┌─ Given records
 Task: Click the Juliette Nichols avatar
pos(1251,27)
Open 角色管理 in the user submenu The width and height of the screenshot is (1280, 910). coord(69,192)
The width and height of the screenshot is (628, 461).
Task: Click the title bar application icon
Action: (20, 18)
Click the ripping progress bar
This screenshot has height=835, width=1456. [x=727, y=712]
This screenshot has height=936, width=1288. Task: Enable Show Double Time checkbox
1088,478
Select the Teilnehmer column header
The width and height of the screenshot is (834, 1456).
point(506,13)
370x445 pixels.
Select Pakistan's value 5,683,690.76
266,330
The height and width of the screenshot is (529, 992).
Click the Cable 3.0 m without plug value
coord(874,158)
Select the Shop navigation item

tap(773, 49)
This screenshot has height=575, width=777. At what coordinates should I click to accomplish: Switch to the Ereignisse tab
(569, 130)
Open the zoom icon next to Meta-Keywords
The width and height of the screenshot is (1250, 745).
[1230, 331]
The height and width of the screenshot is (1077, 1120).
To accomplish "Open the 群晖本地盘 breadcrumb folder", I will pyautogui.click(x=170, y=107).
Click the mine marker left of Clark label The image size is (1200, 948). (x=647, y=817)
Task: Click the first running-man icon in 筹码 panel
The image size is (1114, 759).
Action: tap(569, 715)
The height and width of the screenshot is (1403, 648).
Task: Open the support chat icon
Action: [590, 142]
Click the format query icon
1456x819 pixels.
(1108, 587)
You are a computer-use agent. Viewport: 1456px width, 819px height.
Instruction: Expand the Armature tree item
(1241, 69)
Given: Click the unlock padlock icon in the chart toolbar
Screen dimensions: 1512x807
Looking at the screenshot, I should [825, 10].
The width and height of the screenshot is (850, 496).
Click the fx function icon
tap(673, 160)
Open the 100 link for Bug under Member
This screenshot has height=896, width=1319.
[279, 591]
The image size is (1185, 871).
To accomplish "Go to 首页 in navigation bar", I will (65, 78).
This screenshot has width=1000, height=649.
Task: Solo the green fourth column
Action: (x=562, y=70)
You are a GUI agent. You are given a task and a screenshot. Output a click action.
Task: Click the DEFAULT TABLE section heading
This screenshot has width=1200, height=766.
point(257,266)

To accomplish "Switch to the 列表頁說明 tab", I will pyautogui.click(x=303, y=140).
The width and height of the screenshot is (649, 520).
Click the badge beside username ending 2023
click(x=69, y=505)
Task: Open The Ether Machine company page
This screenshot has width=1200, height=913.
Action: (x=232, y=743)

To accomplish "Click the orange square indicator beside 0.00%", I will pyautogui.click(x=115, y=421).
└─
* **Task objective**:
Copy all of the items above, keeping every line exactly as it stands.

* **Answer to the problem**:
 Task: Click the Juliette Nichols avatar
pos(1251,27)
Open 角色管理 in the user submenu The width and height of the screenshot is (1280, 910). coord(69,192)
The width and height of the screenshot is (628, 461).
Task: Click the title bar application icon
Action: (20, 18)
Click the ripping progress bar
This screenshot has height=835, width=1456. [x=727, y=712]
This screenshot has height=936, width=1288. Task: Enable Show Double Time checkbox
1088,478
Select the Teilnehmer column header
The width and height of the screenshot is (834, 1456).
point(506,13)
370x445 pixels.
Select Pakistan's value 5,683,690.76
266,330
The height and width of the screenshot is (529, 992).
Click the Cable 3.0 m without plug value
coord(874,158)
Select the Shop navigation item

tap(773, 49)
This screenshot has height=575, width=777. At what coordinates should I click to accomplish: Switch to the Ereignisse tab
(569, 130)
Open the zoom icon next to Meta-Keywords
The width and height of the screenshot is (1250, 745).
[1230, 331]
The height and width of the screenshot is (1077, 1120).
To accomplish "Open the 群晖本地盘 breadcrumb folder", I will pyautogui.click(x=170, y=107).
Click the mine marker left of Clark label The image size is (1200, 948). (x=647, y=817)
Task: Click the first running-man icon in 筹码 panel
The image size is (1114, 759).
Action: tap(569, 715)
The height and width of the screenshot is (1403, 648).
Task: Open the support chat icon
Action: [590, 142]
Click the format query icon
1456x819 pixels.
(1108, 587)
You are a computer-use agent. Viewport: 1456px width, 819px height.
Instruction: Expand the Armature tree item
(1241, 69)
Given: Click the unlock padlock icon in the chart toolbar
Screen dimensions: 1512x807
Looking at the screenshot, I should [825, 10].
The width and height of the screenshot is (850, 496).
Click the fx function icon
tap(673, 160)
Open the 100 link for Bug under Member
This screenshot has height=896, width=1319.
[279, 591]
The image size is (1185, 871).
To accomplish "Go to 首页 in navigation bar", I will (65, 78).
This screenshot has width=1000, height=649.
Task: Solo the green fourth column
Action: (x=562, y=70)
You are a GUI agent. You are given a task and a screenshot. Output a click action.
Task: Click the DEFAULT TABLE section heading
This screenshot has width=1200, height=766.
point(257,266)

To accomplish "Switch to the 列表頁說明 tab", I will pyautogui.click(x=303, y=140).
The width and height of the screenshot is (649, 520).
Click the badge beside username ending 2023
click(x=69, y=505)
Task: Open The Ether Machine company page
This screenshot has width=1200, height=913.
Action: (x=232, y=743)

To accomplish "Click the orange square indicator beside 0.00%", I will pyautogui.click(x=115, y=421).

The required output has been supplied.